Par Carine Bécard .

Nicolas Sarkozy est déjà tourné vers 2017... Incontestablement ! C'est ce qui ressort du bureau politique extraordinaire auquel il a participé hier à l'UMP. Il devait être question des finances du parti après le rejet des comptes de campagne de l'ancien président par le Conseil constitutionnel. Or, Nicolas Sarkozy a fait en sorte que le sujet soit totalement éclipsé.

Oui ! Et pour éclipser un sujet, comment fait-on ? Eh bien, on peaufine la forme et on masque le fond. En d'autres termes, on se montre, mais on ne dit presque rien. Pourquoi était-il préférable que Nicolas Sarkozy ne dise "presque rien" sur le sujet qui réunissait officiellement, hier, tout le monde à l'UMP ? Parce que dans cette affaire, depuis jeudi dernier, il en a déjà bien trop fait. L'ancien président sait qu'il est allé trop vite et trop loin en s'en prenant - directement - au Conseil Constitutionnel. Il est passé pour un mauvais perdant. Pire, pour un ex-Chef d'Etat qui se croit au-dessus des lois.

Nicolas Sarkozy, hier, n'était donc plus l'homme qui réclamait de "retrouver sa liberté de parole". Il n'était presque plus, non plus, l'homme politique qui "assume ses responsabilités". Non, Nicolas Sarkozy était tout simplement là. Pour sourire, serrer des mains, dire merci... Et surtout, pour que cela se sache. Que l'on devine que l'ambiance était électrique (digne d'une campagne électorale), qu'il a été longuement et chaleureusement applaudi par l'ensemble des parlementaires de l'UMP… Bref, que tout le monde - à droite - n'attendait que lui, pour le voir, et bien sûr pour l'entendre.

Nicolas Sarkozy a réussi à transformer ce bureau politique en un événement auquel tous les militants UMP auraient aimé assister. En réalité, ce qui a contribué à transformer cette réunion en un rendez-vous quasiment "historique", c'est l'absence totale de réplique à gauche. Durant tout le week-end, pas une seule voix socialiste ne s'est opposée à "l'idée d'injustice" que faisait prospérer le camp de l'ancien président. Pas un seul ministre du Gouvernement n'a rappelé fermement que Nicolas Sarkozy a fauté, et que comme tout candidat qui a tenté de frauder, ses comptes de campagne ont été sanctionnés.

En tout cas, il n’a peut-être pas joué que de sa "présence", hier, mais sa sortie est une sortie on ne peut plus réussie.

A qui le dites-vous !

Il a passé moins d'une heure et demie à l'UMP. Mais cela lui a suffi pour réapparaître comme - l'unique - patron de la droite. Comme le seul capable de rassembler tout le monde. Cruelle déconvenue pour François Fillon, d'autant que les mots choisis par Nicolas Sarkozy laissent peu de place au doute. L'ancien Président ne parle plus au conditionnel de son éventuel retour, il l'évoque désormais, en le conjuguant au futur.

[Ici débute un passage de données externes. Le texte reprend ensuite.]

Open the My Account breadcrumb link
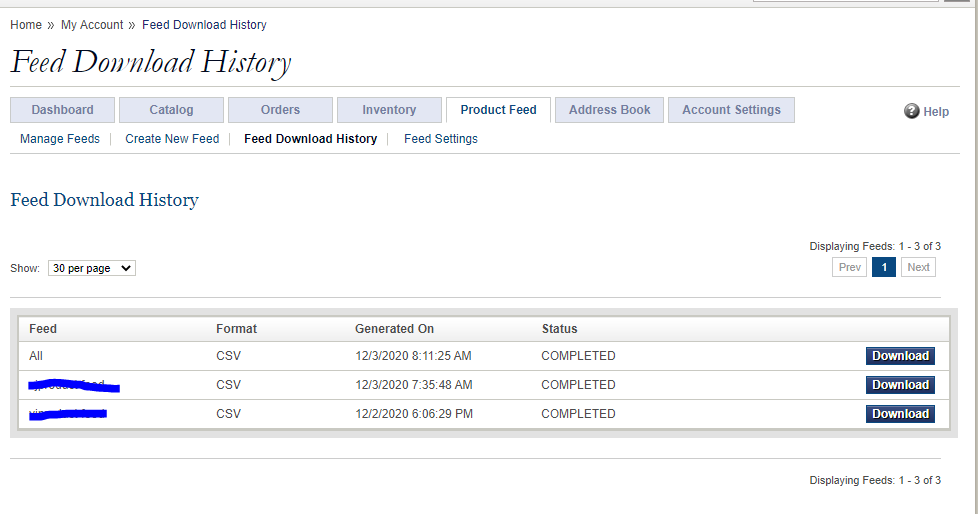978x514 pixels. (92, 25)
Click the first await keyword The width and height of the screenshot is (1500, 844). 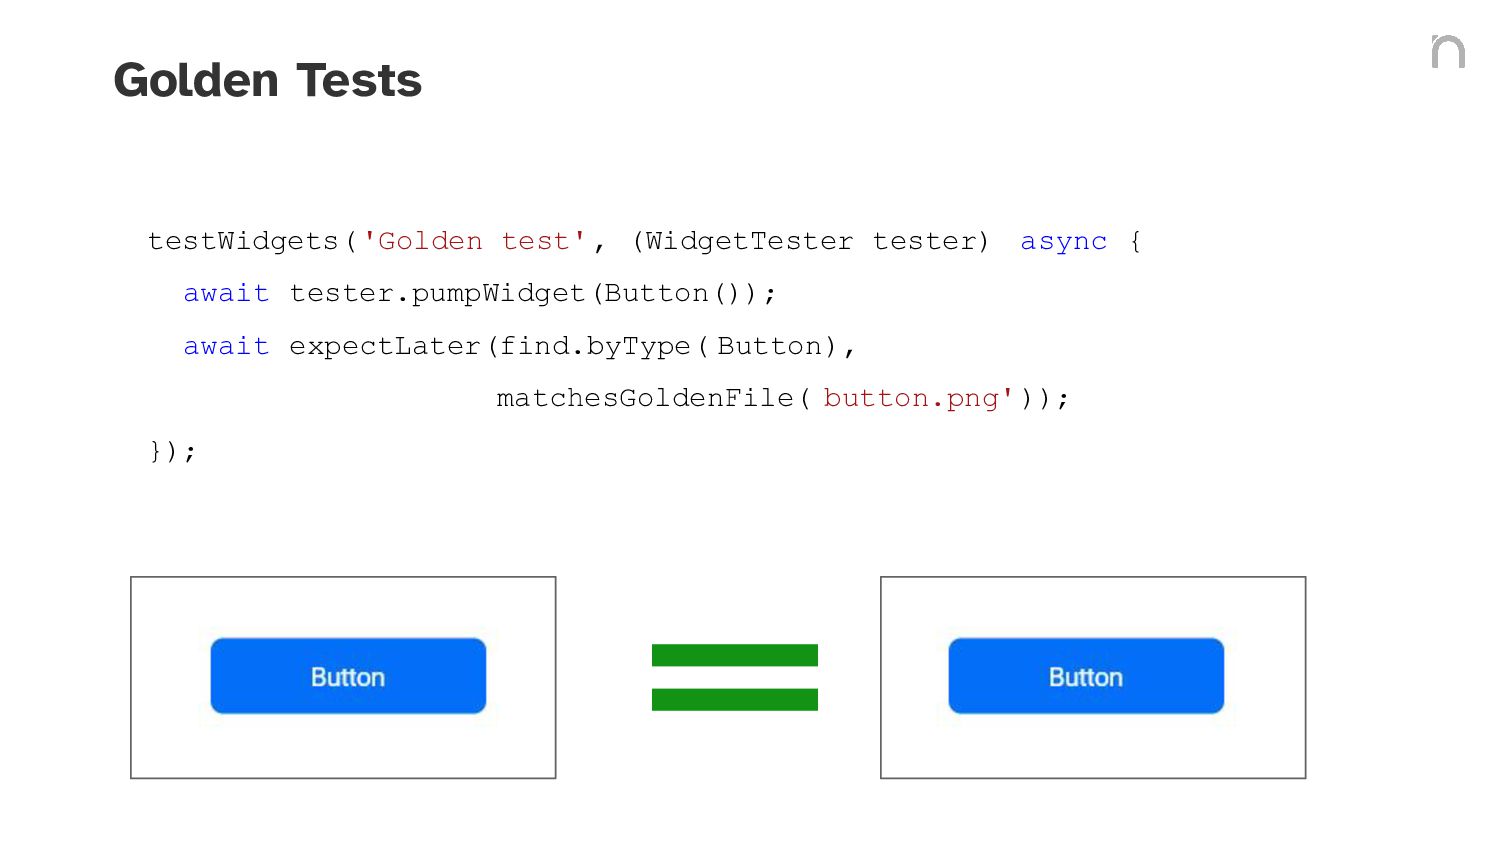click(226, 293)
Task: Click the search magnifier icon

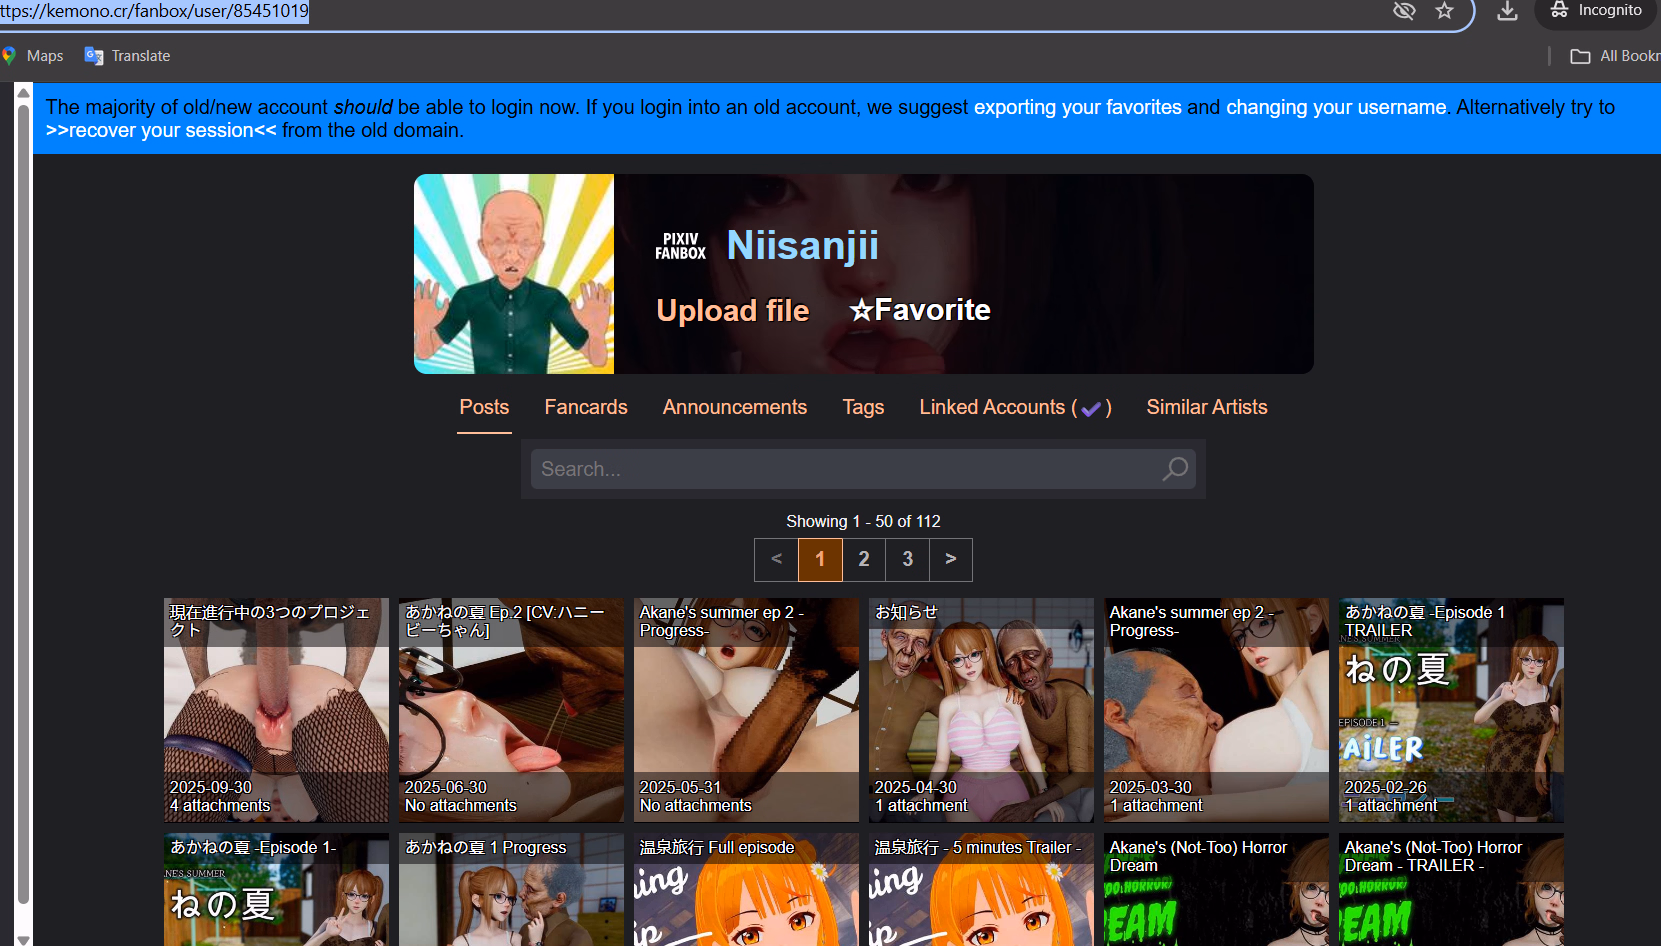Action: point(1175,469)
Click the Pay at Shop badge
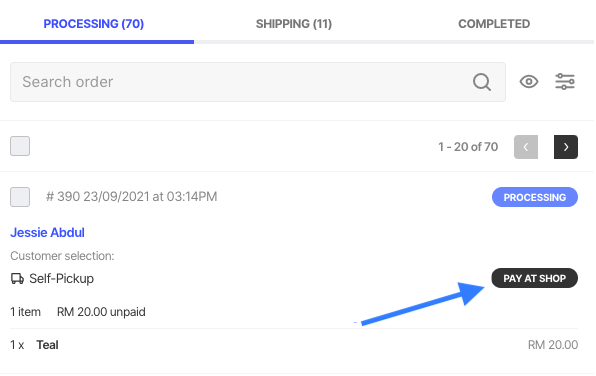 (534, 278)
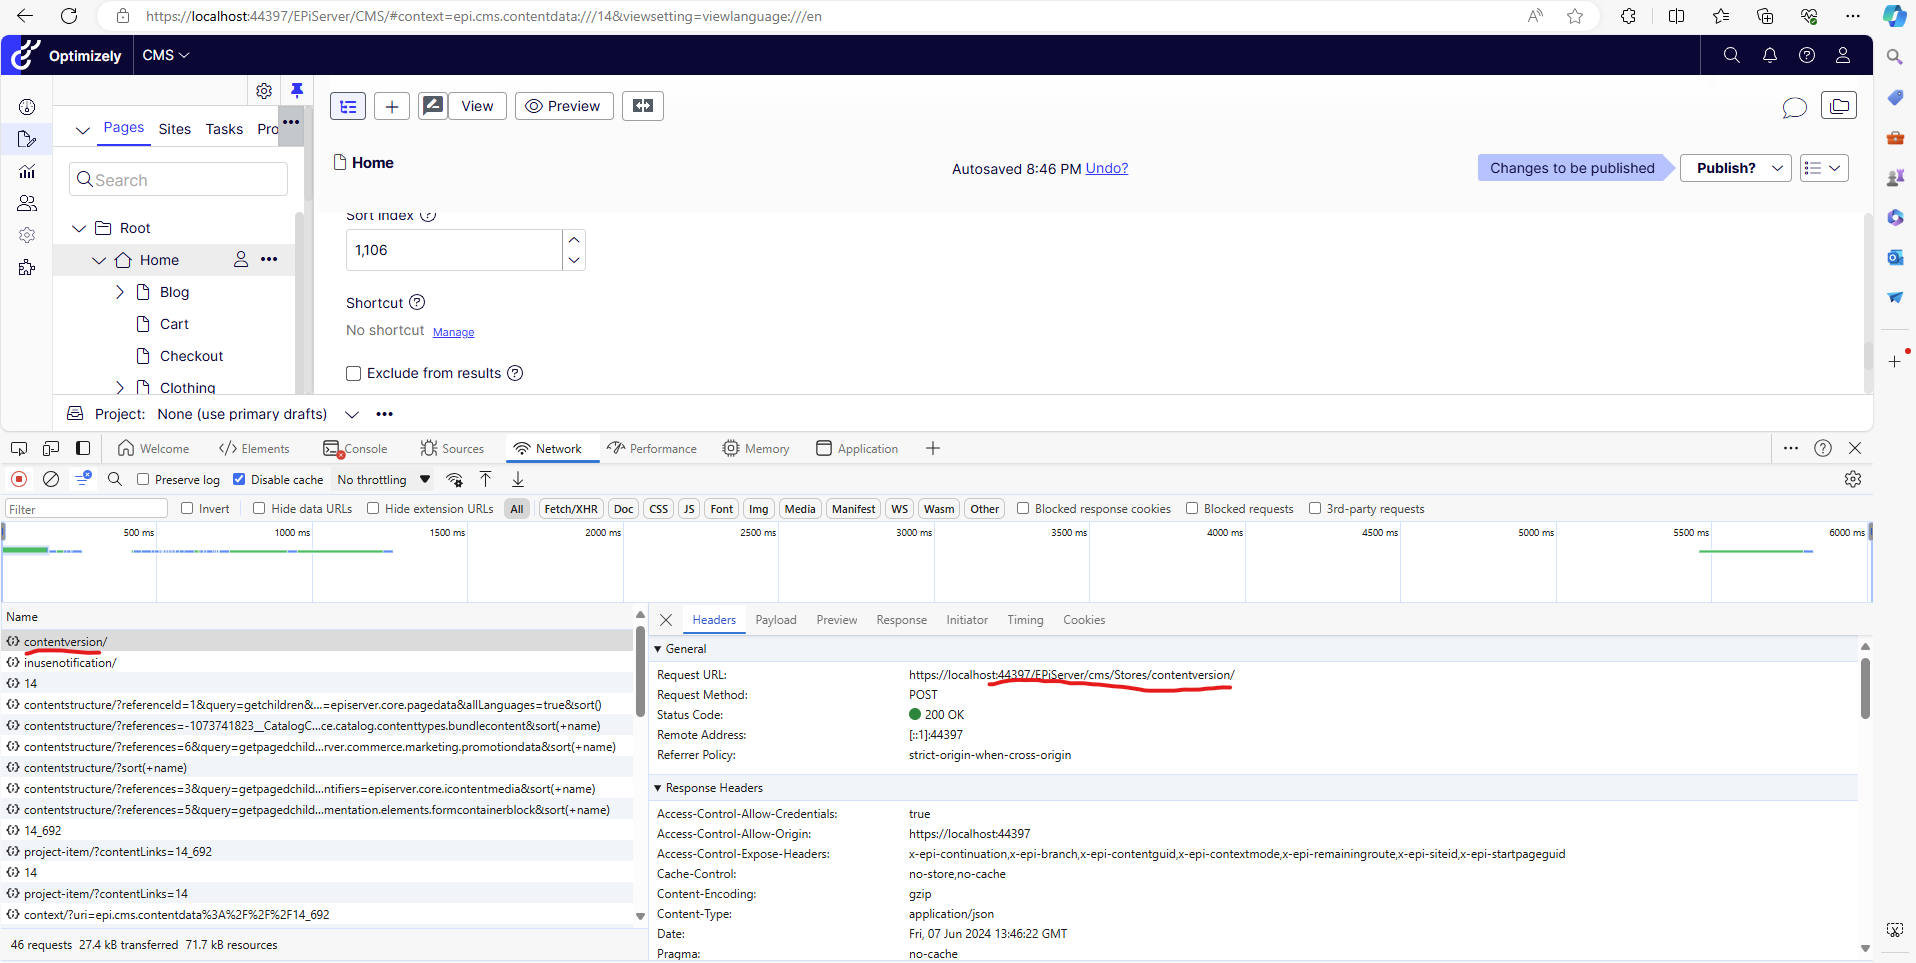
Task: Toggle the navigation tree view button
Action: (348, 106)
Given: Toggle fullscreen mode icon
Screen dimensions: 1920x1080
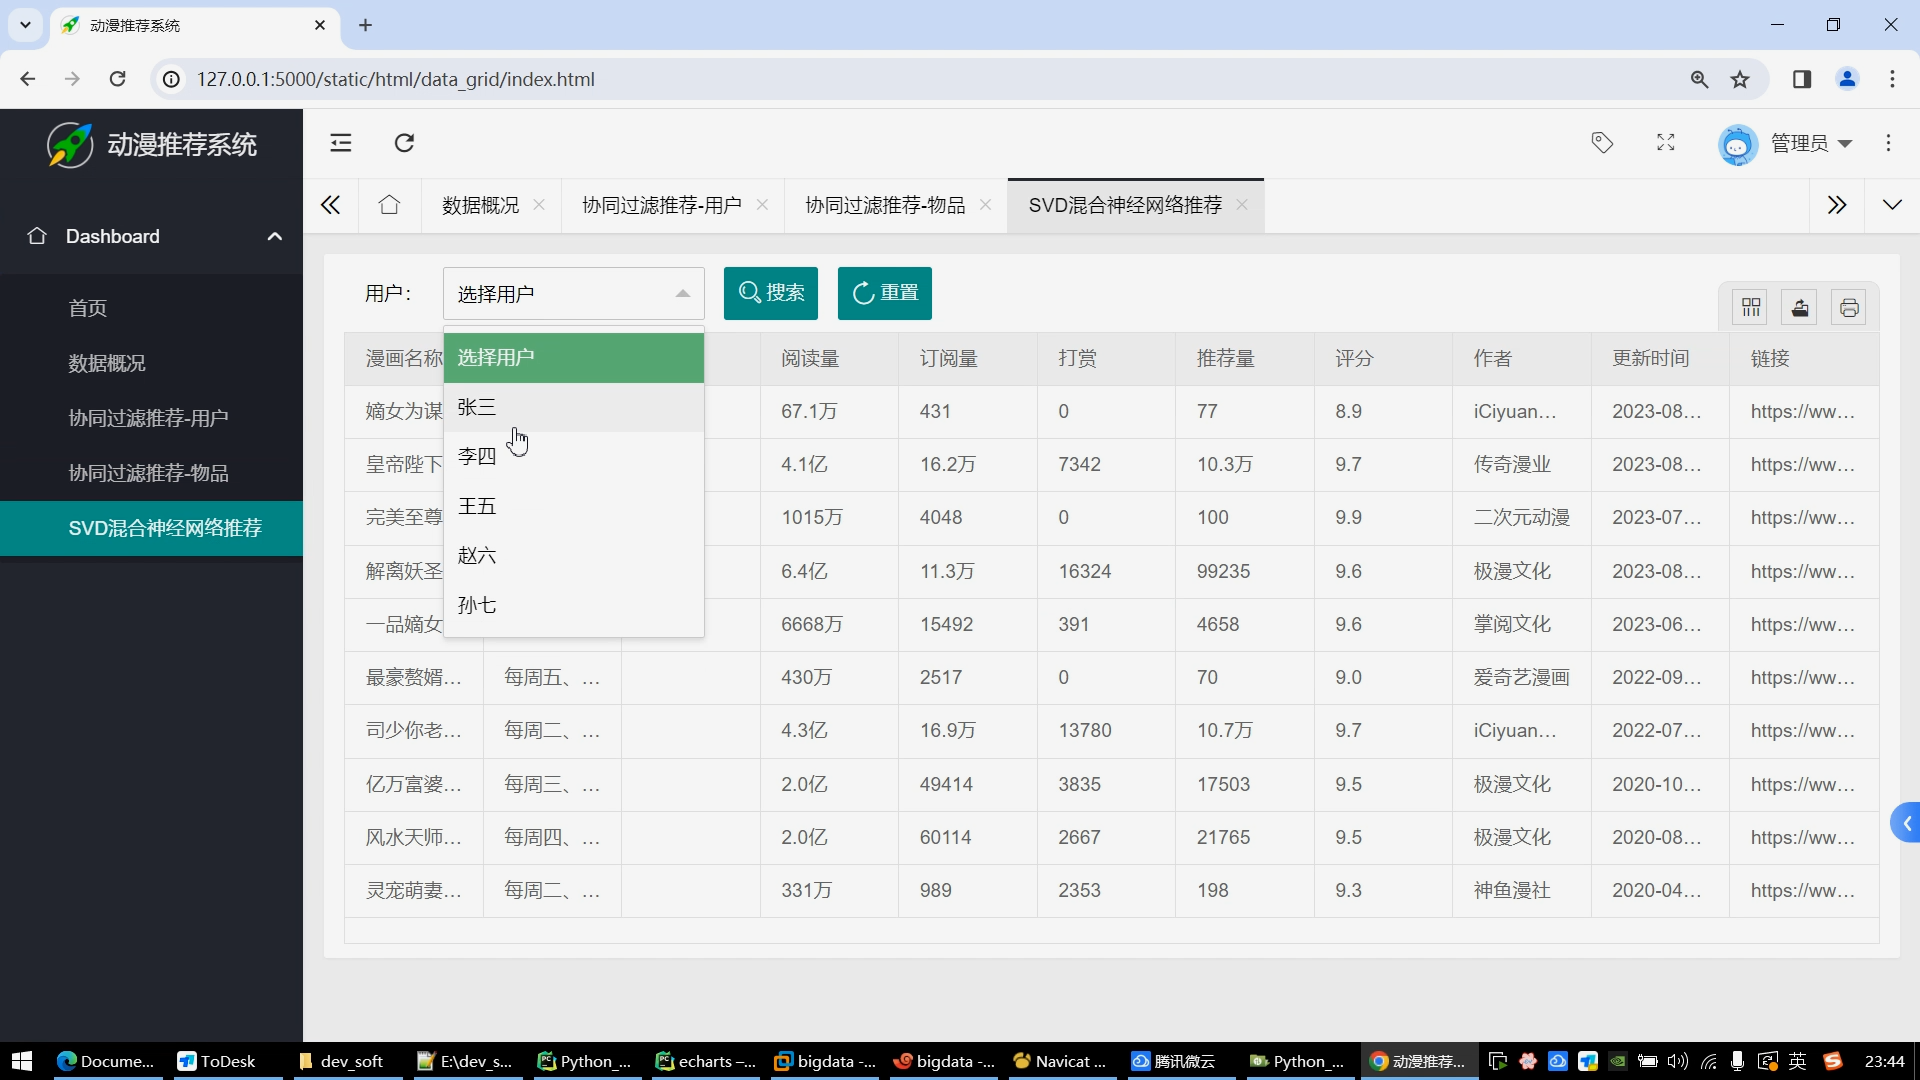Looking at the screenshot, I should click(x=1665, y=143).
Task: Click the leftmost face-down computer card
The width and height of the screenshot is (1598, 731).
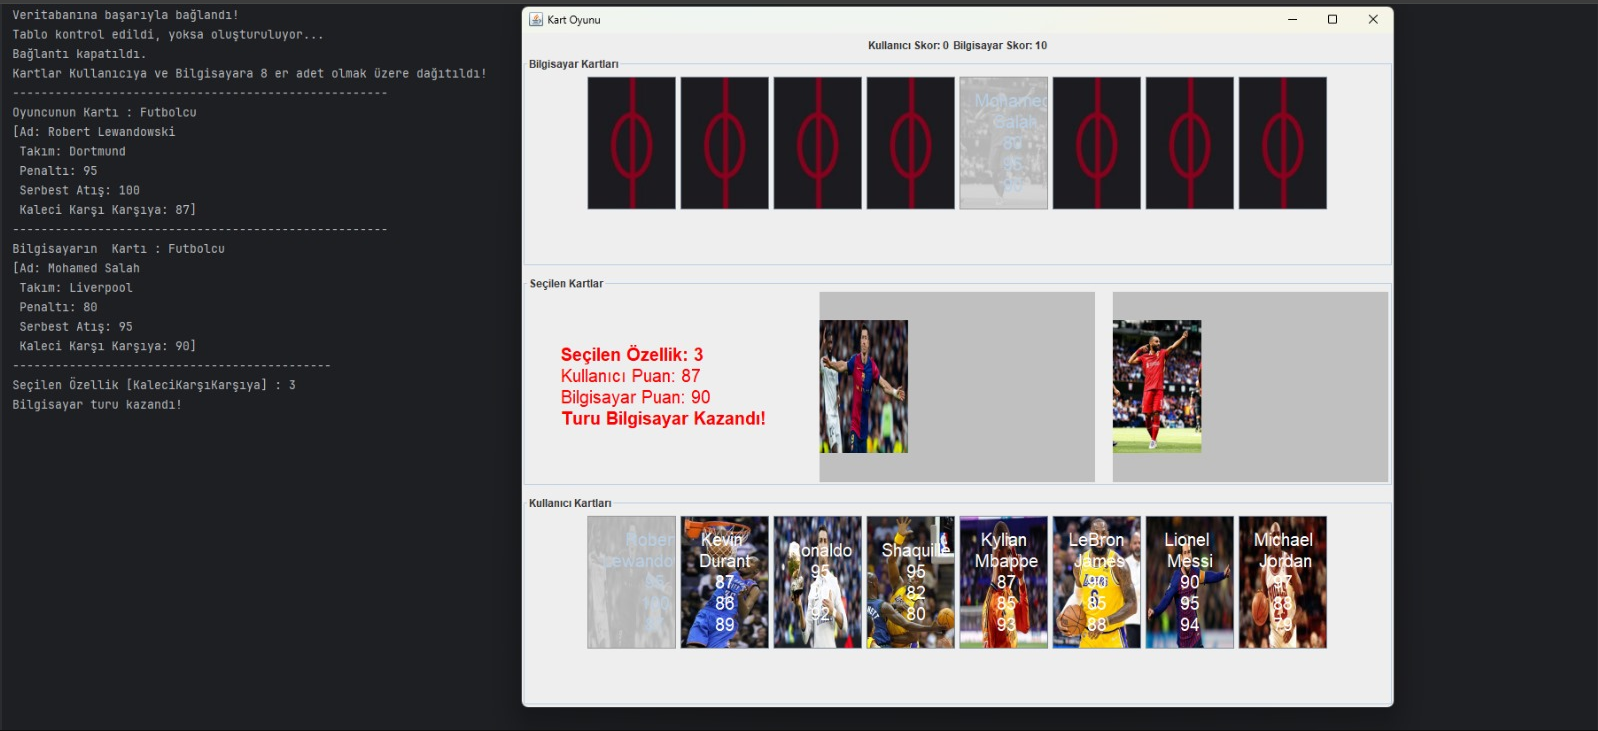Action: pyautogui.click(x=631, y=143)
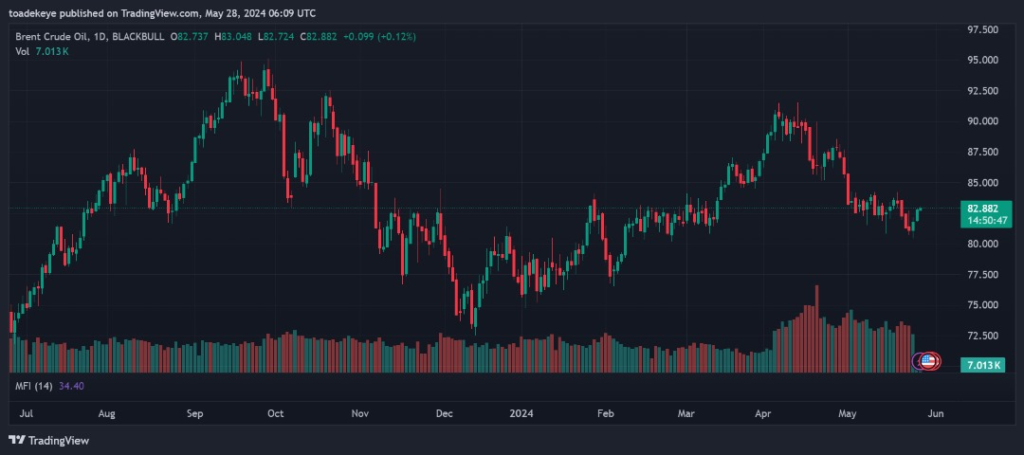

Un sans-faute sur la forme, donc, mais sur le fond, Nicolas Sarkozy a donné l'impression de se chercher encore, de ne pas avoir trouvé sa route, son chemin. Ce faux retraité de la politique est, pour ainsi dire "en travaux". Il lui faut fabriquer le nouveau personnage et le nouveau scénario qui devront lui permettre de remonter sur scène. En pleine construction donc, le discours de Nicolas Sarkozy est apparu hier plus rassembleur, plus ouvert, plus proche de sa première campagne de 2007 que de la dernière, en 2012, très droitière, très inspirée par son conseiller Patrick Buisson. Un conseiller dont l'ancien candidat sait bien qu'il reste contesté au sein de son propre camp, et qu'il divise toujours l'UMP.